Boyd’s critique of the “dismissal solution” to the problem [CWG chapter eight]

Ted Grimsrud—July 7, 2017

[This is the ninth in a long series of posts that will work through an important new book, Greg Boyd’s Crucifixion of the Warrior God: Interpreting the Old Testament’s Violent Portraits of God in Light of the Cross (Fortress Press, 2017). The eighth post may be found here—and an index of the series here.]

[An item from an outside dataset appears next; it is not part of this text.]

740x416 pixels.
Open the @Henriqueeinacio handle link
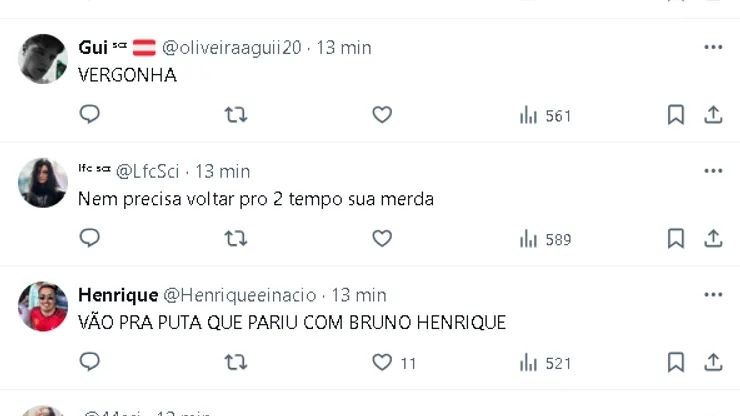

Three possible “solutions”

In chapter eight, “Wrestling with Yahweh’s Violence, Part I: The Dismissal Solution,” (pages 335-78), Boyd examines various approaches Christians have taken to resolve the challenges of understanding the violent portraits. He suggests three main options: (1) “The Dismissal Solution,” which is simply to dismiss the OT as an authority for Christians, in part due to the truthfulness of Jesus’ peaceable message; (2) “The Synthesis Solution,” the consensus approach since the 5th century, which is to accept that the “God-breathed” character of scripture requires accepting the violent portraits of God in the OT at face value in spite of Jesus’s message with the tension resolved by appeal to “the mysterious transcendence of God;” and (3) “The Reinterpretation Solution,” which is to accept the truthfulness of both the OT and the message of Jesus, but to reinterpret the OT so as to see it as consistent with the message of Jesus. (p. 336)

Boyd will argue for the third option. He will go to great lengths in the rest of the book to make the case for an reinterpreting approach where he argues that below the surface message of a violent God in many OT texts, “something else is going on” that ultimately affirms the message of a nonviolent God found in the story of the cross of Christ.

A different kind of approach

In my interaction with Boyd’s argument in the pages to come, I will make the case for a different kind of approach than any of these three. I find all three to be inadequate, including Boyd’s reinterpretation solution. Each of these approaches as described by Boyd misses the centrality to the OT when read as a whole of what my OT teacher Millard Lind called “theo-politics.” The politics of God as presented in the OT are best understood, in my view, by reading the OT as a whole and paying special attention to its Big Story.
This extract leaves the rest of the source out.